•Rejects fuel price hike

From Fred Itua, Abuja

The Senate yesterday broke its silence on the delay in the passage of the Petroleum Industry Bill (PIB), blaming it on the disagreement over the host community clause in the document.
The Red Chamber also condemned calls for a hike in the petrol price, describing such as being sponsored by enemies of ruling All Progressives Congress (APC).
The Senate’s spokesman, Senator Aliyu Sabi Abdullahi, told reporters in Abuja that the Upper Chamber, upon resumption from their recess, would take on the management framework, stressing that the sensitivity of the host community relationship stalled the process and most experts have been urging the Senate to revisit the bill.
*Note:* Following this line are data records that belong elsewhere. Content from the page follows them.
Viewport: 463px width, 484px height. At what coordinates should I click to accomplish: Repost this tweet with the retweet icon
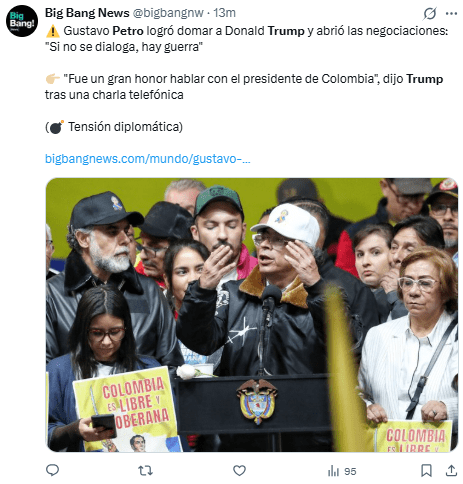point(145,471)
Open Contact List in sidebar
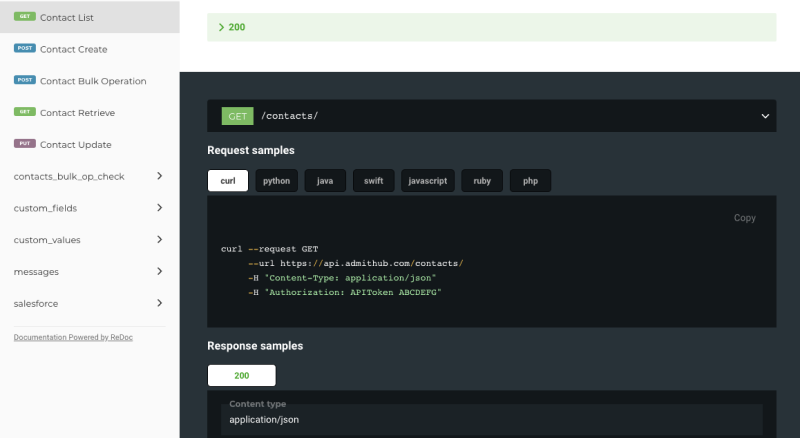 (x=75, y=17)
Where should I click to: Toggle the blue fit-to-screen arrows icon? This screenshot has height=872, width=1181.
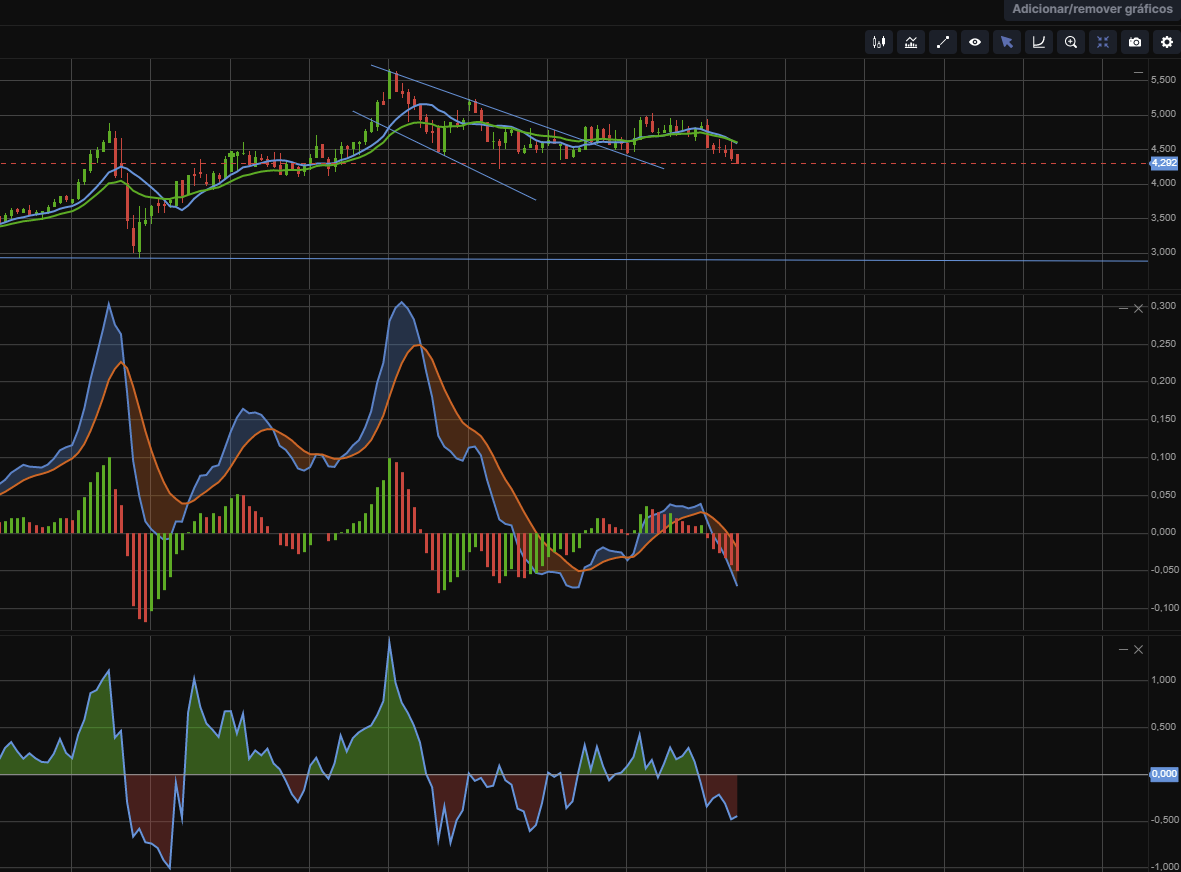1103,42
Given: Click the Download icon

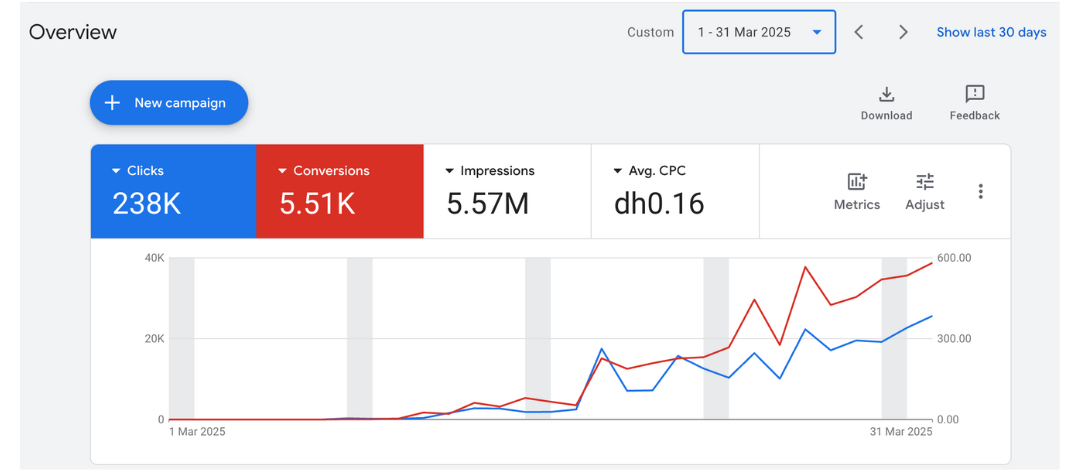Looking at the screenshot, I should (x=886, y=95).
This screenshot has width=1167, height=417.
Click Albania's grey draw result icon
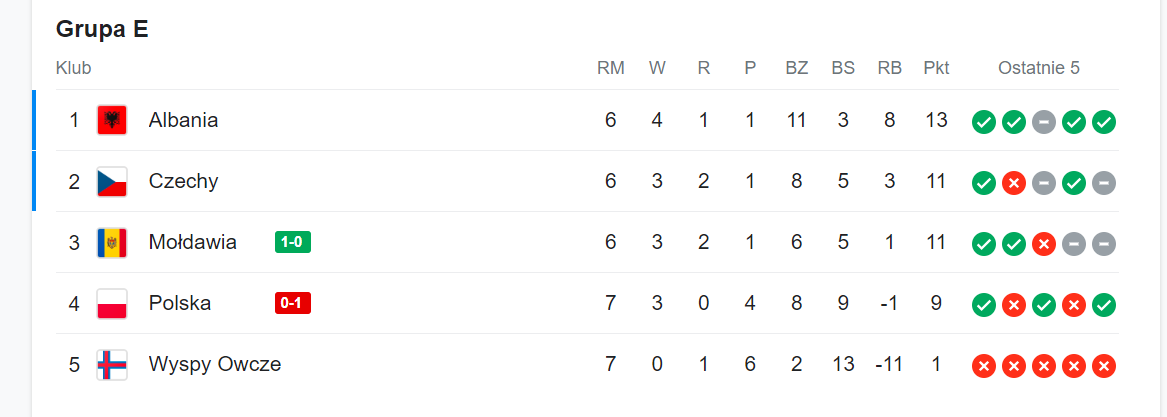pyautogui.click(x=1043, y=121)
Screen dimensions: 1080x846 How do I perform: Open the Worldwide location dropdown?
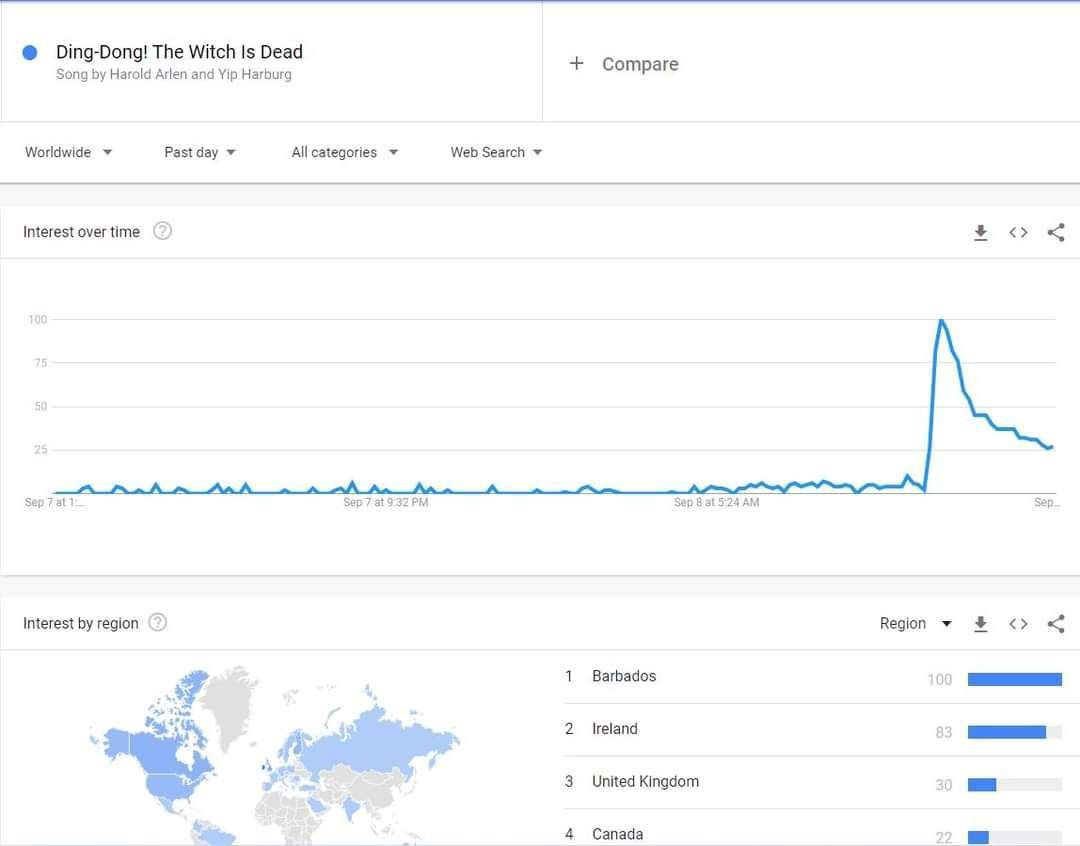pyautogui.click(x=68, y=152)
His words: “The Senate is already primed because most experts have submitted that we need to do something about the PIB. And you know the Senate was billed in our own wisdom, rather than take the whole hog of PIB, to turn in to about one or two components, we wanted to take the management framework but because of the sensitivity of the host community relationship and benefit sharing issue, that issue met some brickwall even before it went ahead.
“And so, we thought it wise to keep it down. But I’m convinced beyond reasonable doubt that by the time we come back from recess that issue will still get a front burner attention because it’s key to whatever changes we want to see done, going forward on a sustainable basis in the oil and gas industry.”
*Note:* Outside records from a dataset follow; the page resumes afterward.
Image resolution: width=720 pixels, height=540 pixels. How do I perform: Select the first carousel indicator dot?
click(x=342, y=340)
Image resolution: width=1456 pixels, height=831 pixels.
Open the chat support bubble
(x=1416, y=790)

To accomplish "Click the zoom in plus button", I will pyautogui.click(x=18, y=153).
On the increase in pump price, Abdullahi berated former Group Managing Directors (GMDs) of the NNPC for being responsible for the current woes that the country is going through, noting that they do not have the moral standpoint to advise government on what to do because they have a hand in it.
Expressing regrets, Sen. Abdullahi said: “The NNPC as an institution was expectedly the life wire of this nation. As we have all known refineries that we have in Nigeria have not been functional because if they have been functional and if that institution had been up and doing in tandem with its peers in other countries that have similar resource endowment as us. For crying out loud all of these former GMDs can they be said to be free of blame on how we got here. Can they?”
He said refineries stopped working while the GMDs were in office, adding that the corporation itself has not been run transparently and the maximum benefit of the Nigerian citizens not taken into consideration.
“At least, I knew it was just in this our change administration that the Minister of State (Petroleum), Ibe Kachikwu, was able to tell Nigerians that they have declared profits now and they are now trying to run. He has brought his wealth of public private sector experience to bear on that corporation that we need to work in a manner that we would be able to say yes we have operated and this is our operating surplus and so we are declaring profits,” he said.
“Before now, going through the period of 16 years misrule of the PDP administration and even before then, the military, they have all been there. Our refineries have not worked, the various subsidiaries PPMC and others. All the problems we are having is as result of what all these people who have assembled now to be the wise men and to tell us what should be done and as far as I am concerned with due respect am not cut out to insult anybody who’s elderly but this is a matter that’s national and this is something that is in our own national interest,” he said.